Given passage
__________________________________________________
What is Innovation

What is Innovation?

There are many ways to be innovative. Jazz saxophonist John Coltrane knew how to be radically different yet still relevant and inspirational to other musicians of many genres, not only jazz – The Doors, an innovative band in their own right, are one example. Miles Davis sensed new trends in jazz before they became mainstream, co-opting and shaping many of them.

Trumpeter Woody Shaw used relatively conventional hard bop and post bop as a platform for his innovative ideas, which included the use of wide intervals and unusual rhythmic phrasing. Pianists and composers McCoy Tyner, Herbie Hancock and Chick Corea have found inspiration in many musical forms, including rock and non-Western music, and are among the most innovative and influential jazz musicians who have ever lived.

Closer to home, business people speak incessantly about innovation, without recognizing the irony of this. Often, they don’t tell us what they mean by it. Merriam-Webster, Business Dictionary and The Free Dictionary offer three official definitions of innovation and, as you can see, they are not identical.

What is Innovation?

The meaning and value of innovation can be highly subjective. Something new may not be useful to me but may be to someone else. At some point, I may need it, however, and I keep a folder with links, articles and other information about ideas I sense I might one day need. Some innovations are never put into practice, thus the phrase “useless innovation.” However, I disagree with those who feel something new must be immediately useful to be considered innovative. Some very good ideas are born in the wrong place or at the wrong time and aren’t appreciated. Like people, ideas can have bad luck.

Innovation need not be radical nor disruptive to be felt – pianist Red Garland, who caught the attention of both Miles and Trane, is an example. Incremental innovations, too, can be very impactful, though we may not talk about them or even notice them. Some new things take many years and many people to develop.
__________________________________________________
What to work on
[a] Please translate this sentence from the innovation text into Spanish: "Like people, ideas can have bad luck."
[b] Answer these questions using the innovation text.
(i) Which band is named as an example of musicians inspired by John Coltrane?
(ii) What two features of Woody Shaw's innovative ideas are mentioned?
(iii) Which three sources offer definitions of innovation?
[c] Summarize the innovation text in two sentences.

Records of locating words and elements
__________________________________________________
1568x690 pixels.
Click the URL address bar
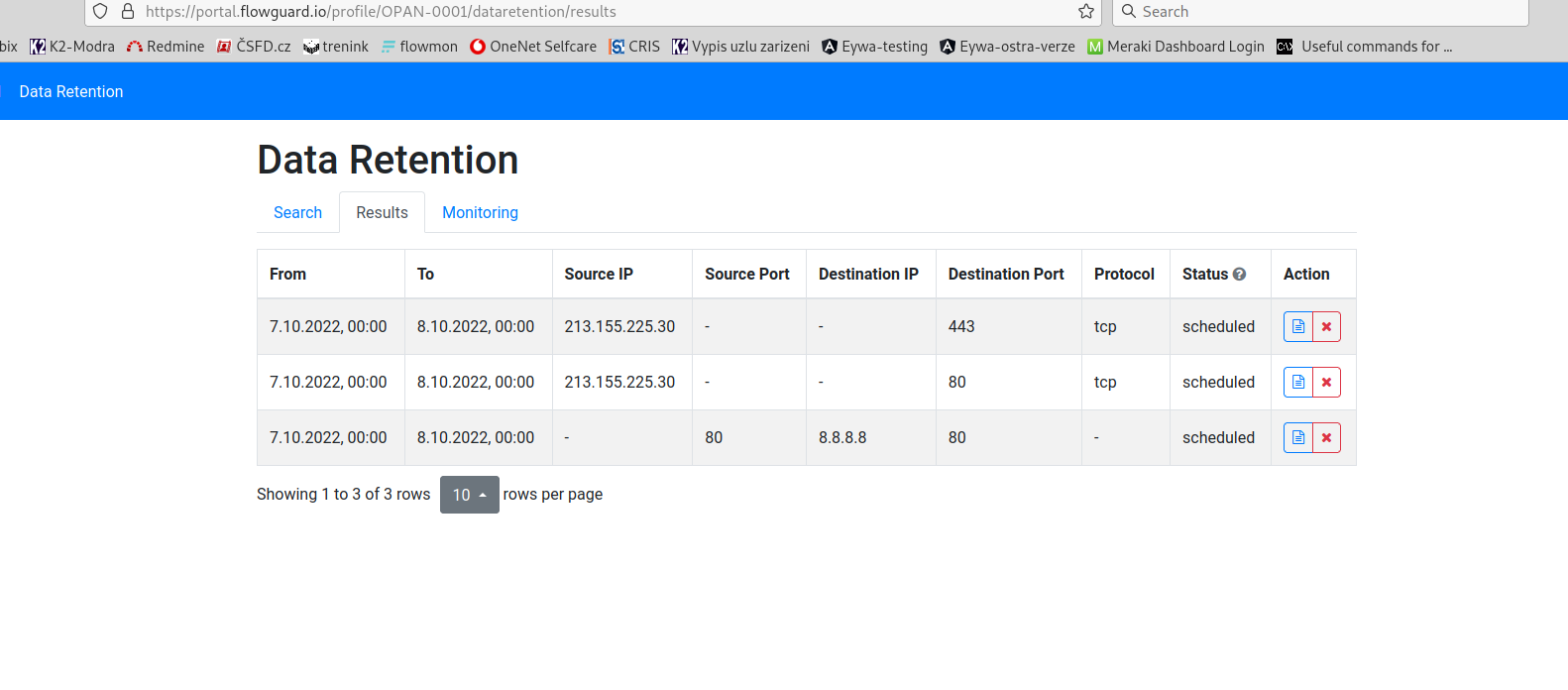tap(595, 12)
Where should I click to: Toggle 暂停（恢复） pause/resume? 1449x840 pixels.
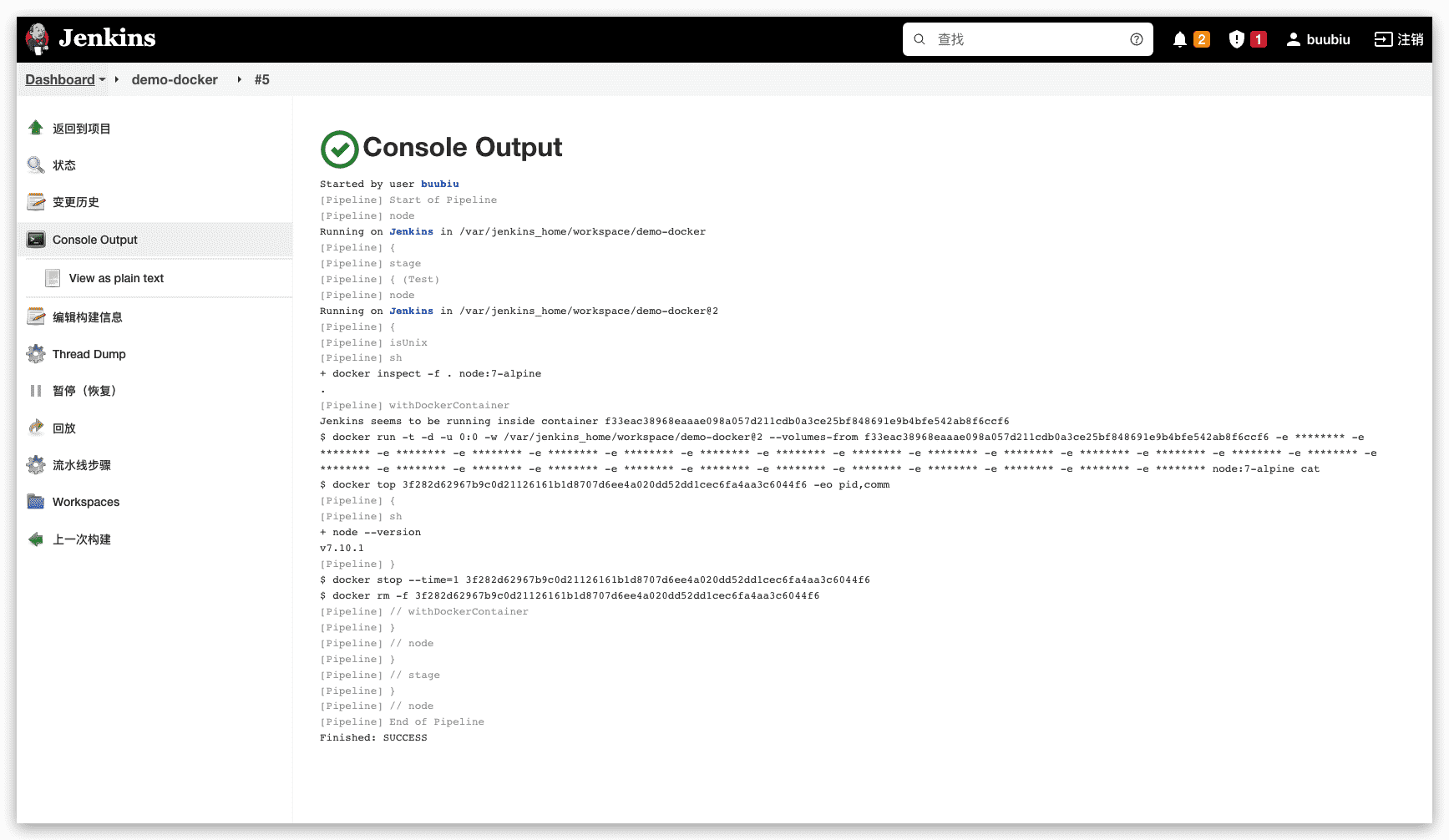[84, 391]
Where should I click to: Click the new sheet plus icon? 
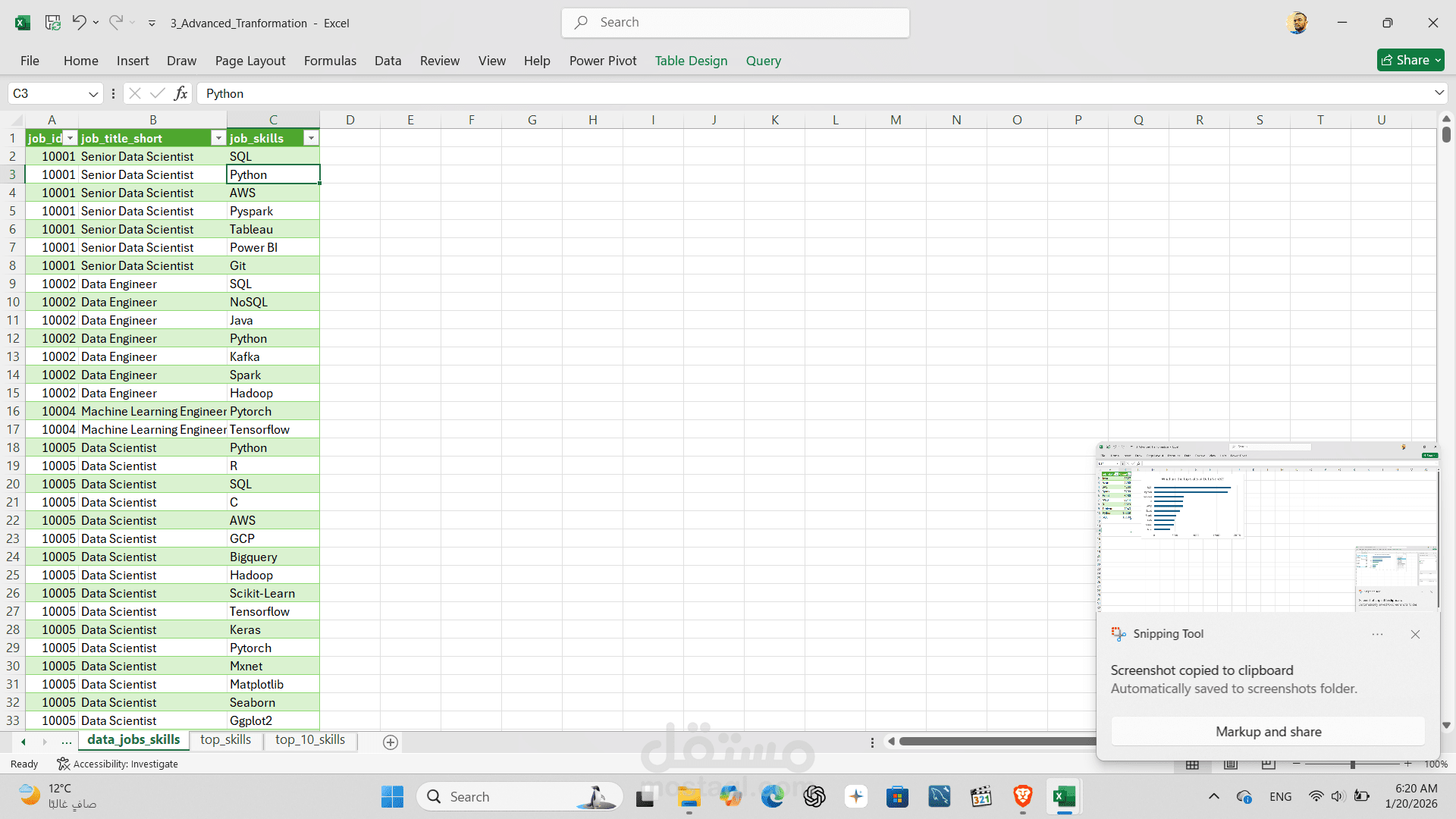point(391,742)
__________________________________________________
Solved tasks
[a] Al igual que las personas, las ideas pueden tener mala suerte.

[b]
(i) The Doors
(ii) The use of wide intervals and unusual rhythmic phrasing
(iii) Merriam-Webster, Business Dictionary and The Free Dictionary

[c] Jazz musicians such as John Coltrane, Miles Davis, Woody Shaw, McCoy Tyner, Herbie Hancock and Chick Corea show many ways to be innovative, while business people talk about innovation constantly and often don't say what they mean by it. The meaning and value of innovation can be highly subjective, something new need not be immediately useful to count as innovative, and innovation need not be radical or disruptive, since incremental innovations can also be very impactful.